Thank you to everyone for their advice. It took longer than I expected to get Squeak running, and I tried a number of things that didn't work, I learned a lot from this, including things like how to compile from source code.
On Wed, Dec 24, 2014 at 05:13:05AM +0000, B J wrote:
I finally got it running. I configured my computer with FreeBSD 10.1 (64-bit version) using Mate as the desktop and Slim as the login manager.
I installed it directly from the repository using:
pkg install squeak
and it starts up almost instantly. It never occurred to me that everything has to be 64 bits as there's no indication on the FreeBSD ports web page that it's required.
Great! Thanks for the update.
Dave
Thank you to everyone for their advice. It took longer than I expected to get Squeak running, and I tried a number of things that didn't work, I learned a lot from this, including things like how to compile from source code.
On 12/5/14, David T. Lewis lewis@mail.msen.com wrote:
I think that you probably have installed a VM that was compiled by someone working to support the FreeBSD distribution. Unfortunately we do not currently have a very good process for supporting those distro maintainers, and some of the resulting VMs have problems.
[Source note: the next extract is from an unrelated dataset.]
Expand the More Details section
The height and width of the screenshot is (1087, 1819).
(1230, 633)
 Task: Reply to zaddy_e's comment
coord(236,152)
Try loading one of the VMs available from http://www.mirandabanda.org/files/Cog/VM/ or http://www.squeakvm.org/unix/. I'm not sure if there is a Cog VM for FreeBSD at the moment, although I suspect one of the Linux ones would work.
My attempts at using a LInux version of Squeak made FreeBSD rather unhappy.
I do know that it supports LInux through some form of emulation or supporting libraries. I haven't tried that yet, though, with my failures so far, I'm not optimistic.
Otherwise, try the FreeBSD VM from www.squeakvm.org/unix/, which is
an official release of the same VM that your tried to install through "pkg install squeak".
FreeBSD didn't like it when I tried to build the VM from source code.
I'm pretty sure that one of these VMs will work. If not, it's not hard to compile your own, so ask again and we'll give you some pointers.
There are some FreeBSD versions on that site, but they are for FreeBSD 8 which, I understand, is no longer supported.
<snip>
I've got a few other ideas that I might try, but, if those don't work out, I'll have to abandon it. It's too bad as I quite like FreeBSD as an operating system.